When the post office closed, what other purpose could the building serve? It would have made a fine home for the Vancouver Art Gallery, but the VAG made other plans for a site across the street. (It remains a parking lot.) Instead, QuadReal purchased the building and planned to rebuild it with a Loblaws within and towers on top.
MCM, working with local heritage architect Donald Luxton, preserved most of the building’s façades and 60 per cent of its structure, keeping huge amounts of material from being demolished. But the architects thoroughly rearranged its guts to house office space, parking, service areas and the grocery store. Their interventions at the base are well-judged, adding harmonious new openings to provide light and connect the building with the street. But the new towers on top are nothing to write home about: their blue glass curtain-wall façades were made bland enough to attract any tenant.
Then, in 2019 Amazon took 1.1 million square feet for what they call a “Tech Hub,” including the 21-floor south tower, now complete; the 22-storey north tower; and within the base of the building, block-long mega-floors including an eighth-floor amenity zone. On a recent tour of the building, Amazon senior manager of corporate communications Kristin Gable framed this as a strategic choice in the wake of the pandemic. “We’re very proud that we stayed committed to urban real estate,” Ms. Gable said. “Unlike some of our other buildings, this one has a grocery store that serves a really good lunch, and so [staff] will be part of the community.”
Fair enough. The Loblaws lies within the core of the building; you enter from Homer Street, cross the terrazzo floor in the renovated lobby of the post office, and perhaps admire the restored mural by Orville Fisher that depicts “the royal mails” travelling by coach, ship and jet plane. Just past a new Starbucks, escalators lead up into the store where you can find groceries or takeout lunch.
In theory. But up inside the building are a thousand reasons not to leave. A team from B+H led by interior designer Caroline Cho designed the so-called “atrium,” which opened in early September. That zone, basically a gathering space for the office, occupies 43,000 square feet on the eighth floor. It offers an event venue, a café, meeting rooms and breakout space for employees. Brasserie-style banquettes welcome staffers on coffee break; pink-felt-lined booths provide alternatives for solo work.
B+H’s clever interior design draws on the history of the building. Repurposed mailboxes bring some vintage vibe from the post office downstairs; a mural depicts an Edwardian stamp; wall panels nod to airmail envelopes. The interior finishes blend mid-century modern with vague hints of deco and Edwardian classical, a specific vibe that recalls tech-office design gurus AvroKO. (That California firm in fact consulted on the retail areas of the building.)

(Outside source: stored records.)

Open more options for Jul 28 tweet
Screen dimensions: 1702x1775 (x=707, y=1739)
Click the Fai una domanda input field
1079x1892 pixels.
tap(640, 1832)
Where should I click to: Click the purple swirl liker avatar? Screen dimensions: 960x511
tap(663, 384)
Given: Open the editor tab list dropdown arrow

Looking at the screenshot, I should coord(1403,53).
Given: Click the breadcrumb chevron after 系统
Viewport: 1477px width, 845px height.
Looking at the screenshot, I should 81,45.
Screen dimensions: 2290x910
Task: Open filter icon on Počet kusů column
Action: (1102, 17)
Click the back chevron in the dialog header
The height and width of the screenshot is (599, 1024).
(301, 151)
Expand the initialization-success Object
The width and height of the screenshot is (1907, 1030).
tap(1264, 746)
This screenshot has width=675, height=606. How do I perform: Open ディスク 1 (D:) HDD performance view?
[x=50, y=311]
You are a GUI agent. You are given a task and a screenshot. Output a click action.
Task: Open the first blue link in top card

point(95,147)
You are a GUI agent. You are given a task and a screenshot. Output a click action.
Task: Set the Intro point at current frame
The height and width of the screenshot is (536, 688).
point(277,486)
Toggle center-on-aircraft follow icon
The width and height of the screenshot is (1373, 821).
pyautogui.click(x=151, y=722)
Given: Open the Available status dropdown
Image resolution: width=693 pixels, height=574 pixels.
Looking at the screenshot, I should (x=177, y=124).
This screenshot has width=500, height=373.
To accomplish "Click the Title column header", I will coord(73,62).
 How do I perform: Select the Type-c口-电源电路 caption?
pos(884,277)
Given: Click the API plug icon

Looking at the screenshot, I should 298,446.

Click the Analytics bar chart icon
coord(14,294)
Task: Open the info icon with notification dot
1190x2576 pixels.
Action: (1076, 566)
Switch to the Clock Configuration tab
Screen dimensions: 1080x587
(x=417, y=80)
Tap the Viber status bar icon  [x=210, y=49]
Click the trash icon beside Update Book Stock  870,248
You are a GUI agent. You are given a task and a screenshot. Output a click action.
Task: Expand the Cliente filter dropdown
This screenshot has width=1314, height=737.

Just outside, a large space designed by Vancouver’s PFS Studio provides barbecues, sports courts, and even a kitchen garden. There is a pet-relief area, too, for when staff bring their dogs to work. I saw three canines while touring the building, all of whom were being constantly fussed over.
Then there are the office spaces. These display two standard characteristics of tech offices: large floors, and a high degree of flexibility to accommodate project teams which will change over time. Plus, they are comfortable. There is colour; there are plants; there are textiles, sound-dampening felt walls, and armies of plush chairs. Each office floor is decorated with one of three themes; wood, ink or fibre, and the wall coverings and furniture change accordingly.
Yet for all the doggie day passes and historic twee, this is a place of work. Amazon is ramping up its return-to-office policy. Eventually, 4,500 young, well-educated, well-compensated Vancouverites will flow in here daily to get things done. There’s no question that this is good for the city in a general sense. With luck they will even go out on the street from time to time, leaving behind the cozy confines of the office to engage with the city outside the walls.